• [Exercise instructions]: No pictures should appear in the copy. Reproduce exactly the lines from the one containing "Click the 2,040€ price cell" through the end of the material below.

• [Given data]:
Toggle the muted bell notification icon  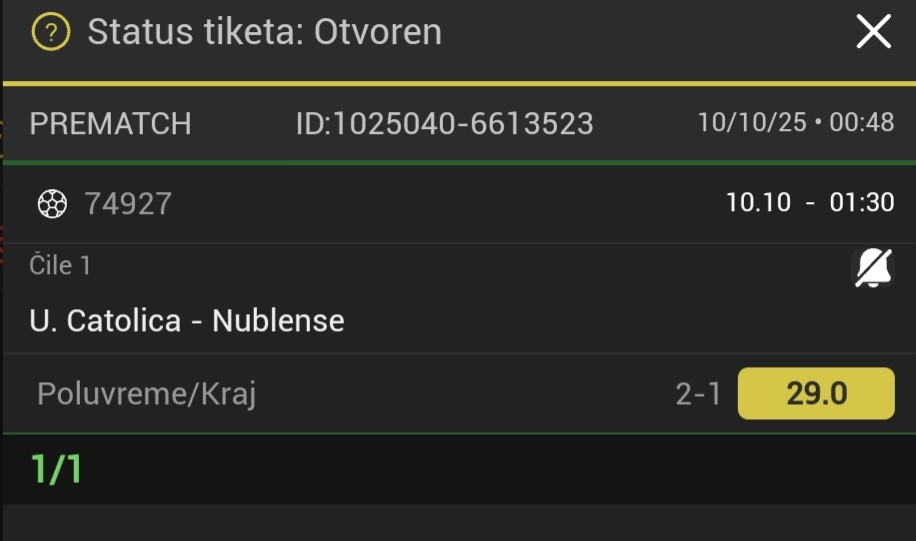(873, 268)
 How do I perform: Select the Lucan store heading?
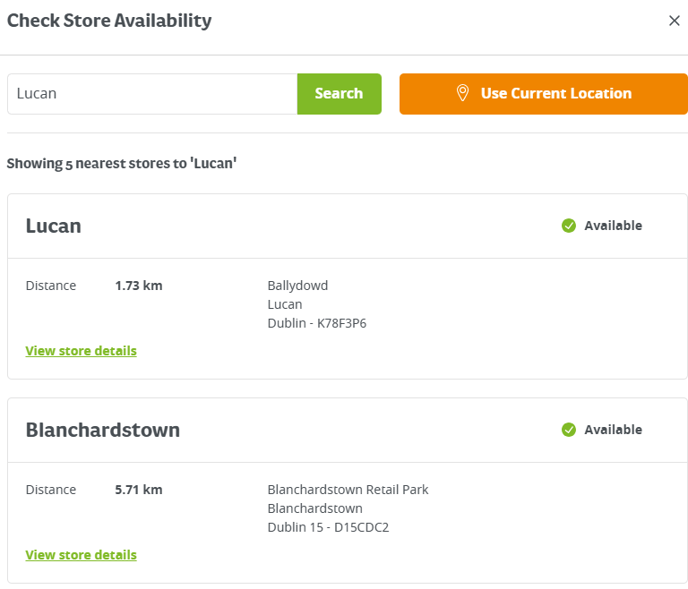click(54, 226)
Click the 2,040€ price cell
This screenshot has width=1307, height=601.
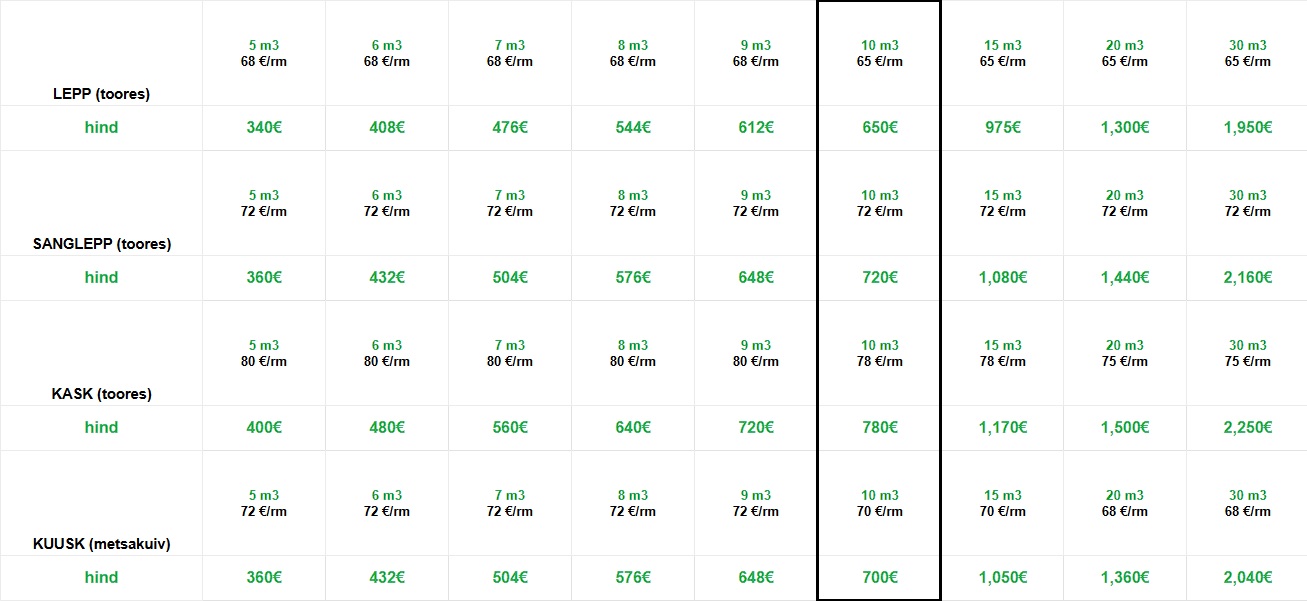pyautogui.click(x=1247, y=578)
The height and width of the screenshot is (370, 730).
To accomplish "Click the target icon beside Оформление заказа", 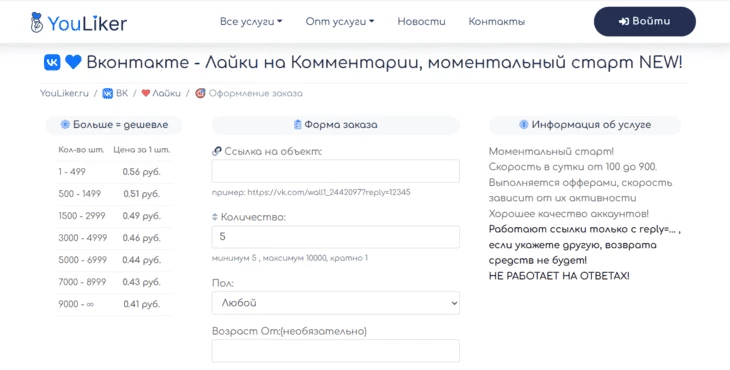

• [Response]:
Click the 2,040€ price cell
This screenshot has width=1307, height=601.
pyautogui.click(x=1247, y=578)
The height and width of the screenshot is (370, 730).
To accomplish "Click the target icon beside Оформление заказа", 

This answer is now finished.